Active sites and structure prediction
Sequence alignment of PedE_M.s. with the methanol/ethanol family PQQ-dependent dehydrogenase showed that PedE_M.s. exhibited the highest sequence identity of 67.91% with Ca2+-dependent EDH PedE_P.a. from Pseudomonas aeruginosa (PDB ID:1FLG). Sequence alignments (Larkin et al., 2007; Robert and Gouet, 2014) further displayed that PedE_M.s. contained three typical catalytic residues, which were Glu213, Asn300, Asp350 (Figure 3). Compared to La3+-dependent ADHs, the 352th amino acid of PedE_M.s. was Ser352 instead of Asp352, based on presence of different metal ions in the active center (Keitel et al., 2000). Protein structure was predicted by entering the sequence of PedE_M.s. and the reference structure of PedE_P.a. (PDB ID:1FLG) into AlphaFlod. It is evident from the results that PedE_M.s. constitutes an 8-bladed propeller-like super-barrel (Keitel et al., 2000) and a Ca2+-PQQ active center containing three catalytic residues Glu213, Asn300, and Asp350 (Figure 4).
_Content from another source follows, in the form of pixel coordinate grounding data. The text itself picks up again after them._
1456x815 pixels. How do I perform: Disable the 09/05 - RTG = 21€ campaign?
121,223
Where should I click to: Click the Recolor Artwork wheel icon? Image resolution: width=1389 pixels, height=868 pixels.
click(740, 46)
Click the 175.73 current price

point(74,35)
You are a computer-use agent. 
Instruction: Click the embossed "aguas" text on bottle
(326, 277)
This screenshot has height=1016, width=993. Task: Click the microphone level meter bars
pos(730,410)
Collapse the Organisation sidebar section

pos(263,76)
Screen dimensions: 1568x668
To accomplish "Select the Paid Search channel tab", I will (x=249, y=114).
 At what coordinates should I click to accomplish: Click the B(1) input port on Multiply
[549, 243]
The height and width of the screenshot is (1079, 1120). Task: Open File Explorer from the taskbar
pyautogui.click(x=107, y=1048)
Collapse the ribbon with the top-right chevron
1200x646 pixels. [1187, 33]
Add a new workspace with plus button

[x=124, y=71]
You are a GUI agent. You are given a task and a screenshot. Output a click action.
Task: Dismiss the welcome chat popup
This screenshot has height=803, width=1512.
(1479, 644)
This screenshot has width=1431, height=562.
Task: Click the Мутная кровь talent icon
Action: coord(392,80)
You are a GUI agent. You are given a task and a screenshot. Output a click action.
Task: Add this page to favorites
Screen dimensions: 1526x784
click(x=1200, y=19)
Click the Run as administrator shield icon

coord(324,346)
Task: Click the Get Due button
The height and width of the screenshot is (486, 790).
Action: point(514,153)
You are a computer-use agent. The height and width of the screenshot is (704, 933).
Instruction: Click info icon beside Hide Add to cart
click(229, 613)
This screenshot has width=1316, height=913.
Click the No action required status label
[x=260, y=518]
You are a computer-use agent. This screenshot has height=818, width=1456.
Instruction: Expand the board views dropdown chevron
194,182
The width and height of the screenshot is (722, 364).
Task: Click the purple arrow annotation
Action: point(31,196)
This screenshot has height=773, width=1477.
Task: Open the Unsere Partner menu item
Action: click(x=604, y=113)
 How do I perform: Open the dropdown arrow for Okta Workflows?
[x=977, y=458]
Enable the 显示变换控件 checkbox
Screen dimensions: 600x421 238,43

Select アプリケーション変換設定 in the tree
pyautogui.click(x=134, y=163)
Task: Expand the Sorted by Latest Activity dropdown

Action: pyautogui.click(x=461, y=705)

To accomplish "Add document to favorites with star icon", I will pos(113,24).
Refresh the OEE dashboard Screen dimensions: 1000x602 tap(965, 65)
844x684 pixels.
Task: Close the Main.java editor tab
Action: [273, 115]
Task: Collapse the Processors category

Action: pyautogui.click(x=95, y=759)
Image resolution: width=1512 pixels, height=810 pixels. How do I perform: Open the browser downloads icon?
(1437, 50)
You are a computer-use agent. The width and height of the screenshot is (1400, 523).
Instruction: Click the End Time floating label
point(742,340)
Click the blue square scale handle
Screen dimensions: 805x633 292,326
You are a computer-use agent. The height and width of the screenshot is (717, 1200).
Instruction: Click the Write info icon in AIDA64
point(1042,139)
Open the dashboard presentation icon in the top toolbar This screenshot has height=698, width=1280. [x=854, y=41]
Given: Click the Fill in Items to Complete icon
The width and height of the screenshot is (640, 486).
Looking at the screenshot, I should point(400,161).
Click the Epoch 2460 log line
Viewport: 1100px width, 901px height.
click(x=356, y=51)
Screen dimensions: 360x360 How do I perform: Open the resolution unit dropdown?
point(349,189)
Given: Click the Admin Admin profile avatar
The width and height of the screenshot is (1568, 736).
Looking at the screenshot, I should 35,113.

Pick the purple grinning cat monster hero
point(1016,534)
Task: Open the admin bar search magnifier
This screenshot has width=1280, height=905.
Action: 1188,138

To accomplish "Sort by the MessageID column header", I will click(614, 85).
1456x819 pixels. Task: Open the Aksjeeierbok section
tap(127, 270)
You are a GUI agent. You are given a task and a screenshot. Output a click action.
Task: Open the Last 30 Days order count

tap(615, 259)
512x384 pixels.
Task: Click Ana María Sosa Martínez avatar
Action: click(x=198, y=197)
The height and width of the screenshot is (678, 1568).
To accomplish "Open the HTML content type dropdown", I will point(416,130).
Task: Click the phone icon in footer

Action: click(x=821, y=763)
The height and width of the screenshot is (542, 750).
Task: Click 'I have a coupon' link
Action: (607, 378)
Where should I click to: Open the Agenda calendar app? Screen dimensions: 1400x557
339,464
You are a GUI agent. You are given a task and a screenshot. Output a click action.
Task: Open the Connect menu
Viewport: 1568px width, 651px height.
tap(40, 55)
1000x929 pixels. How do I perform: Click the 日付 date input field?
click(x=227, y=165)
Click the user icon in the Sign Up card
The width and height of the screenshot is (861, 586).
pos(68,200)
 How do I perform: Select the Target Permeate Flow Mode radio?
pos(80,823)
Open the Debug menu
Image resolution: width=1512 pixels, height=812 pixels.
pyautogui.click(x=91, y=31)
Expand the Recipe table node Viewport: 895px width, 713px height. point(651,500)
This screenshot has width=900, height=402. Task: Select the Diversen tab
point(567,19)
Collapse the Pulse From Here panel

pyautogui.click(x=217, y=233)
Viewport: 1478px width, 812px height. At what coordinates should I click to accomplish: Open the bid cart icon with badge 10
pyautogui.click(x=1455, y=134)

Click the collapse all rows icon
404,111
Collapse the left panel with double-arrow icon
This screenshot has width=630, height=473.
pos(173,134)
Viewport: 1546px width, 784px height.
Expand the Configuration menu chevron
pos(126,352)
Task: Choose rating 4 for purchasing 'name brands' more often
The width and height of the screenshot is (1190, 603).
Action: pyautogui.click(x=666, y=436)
Figure 3. Multiple sequence alignment of PedE_M.s. and other members of the methanol/ethanol family PQQ-dependent dehydrogenase. The sequences included Ca2+-dependent EDH PedE_P.a. from Pseudomonas aeruginosa (PDB ID:1FLG), Ca2+-dependent EDH PedE_M.s. from Methylopila sp. M107, La3+-dependent EDH PedH_P.p. from Pseudomonas putida KT2440 (PDB ID:6ZCW), Ce3+-dependent MDH XoxF_M.f. from Methylacidiphilum fumariolicum Solv (PDB ID:4MAE), and Ca2+-dependent MDH MxaF_M.c. from Methylococcus capsulatus (PDB ID:4TQO). The conserved active site in the methanol/ethanol family PQQ-dependent dehydrogenase were marked with a black box. The differences between distinct types of ADH were marked with a green box. Secondary structure elements of PedE_P.a. is displayed at the top (helices with squiggles, β-strands with arrows and turns with TT letters). Red boxes indicate identical residues. Blue boxes show that residues are similar and relatively conservative. White characters indicate the same residues, red characters represent similar residues, and black characters point to lower consistency of the residues.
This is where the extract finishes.